Link to the previous post : https://statinfer.com/104-2-4-practice-manipulating-dataset-in-python/
In previous posts we saw how to create subsets in python using pandas library and practiced the same.
In this post we will try to create subsets with variable filter conditions. We will also practice the same on a different dataset.
bank_subset1=bank_data[(bank_data['age']>40) & (bank_data['loan']=="no")]
bank_subset1.head(5)
bank_subset2=bank_data[(bank_data['age']>40) | (bank_data['loan']=="no")]
bank_subset2.head(5)
bank_subset3= bank_data[(bank_data['age']>40) & (bank_data['loan']=="no") | (bank_data['marital']=="single" )]
bank_subset3.head(5)
auto_data=pd.read_csv("C:\\Amrita\\Datavedi\\Automobile Data Set\\AutoDataset.csv")
auto_data.shape
auto_data.columns.values
# Create a new dataset for exclusively Toyota cars
auto_data1=auto_data[(auto_data[' make']=="toyota")]
auto_data1.head(5)
#Create a new dataset for all cars with city.mpg greater than 30 and engine size is less than 120.
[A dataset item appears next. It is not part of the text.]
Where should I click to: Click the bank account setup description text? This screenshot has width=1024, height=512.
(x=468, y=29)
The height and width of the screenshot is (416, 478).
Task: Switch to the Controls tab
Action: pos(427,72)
auto_data2=auto_data[(auto_data[' city-mpg']>30) & (auto_data[ ' engine-size']<120)]
auto_data2.head(5)
#Create a new dataset by taking only sedan cars. Keep only four variables(Make, body style, fuel type, price) in the final dataset.
auto_data3=auto_data[auto_data[' body-style']=='sedan']
auto_data3.head(5)
auto_data4=auto_data3[[' make',' body-style',' fuel-type',' price']]
auto_data4.head(5)
#Create a new dataset by taking Audi, BMW or Porsche company makes. Drop two variables from the resultant dataset(price and normalized losses)
auto_data5=auto_data[(auto_data[' make']=='audi') | (auto_data[' make']=='bmw') | (auto_data[' make']=='porsche') ]
auto_data5.head(5)
auto_data6=auto_data5.drop([' price',' normalized-losses'],axis=1)
auto_data6.head(5)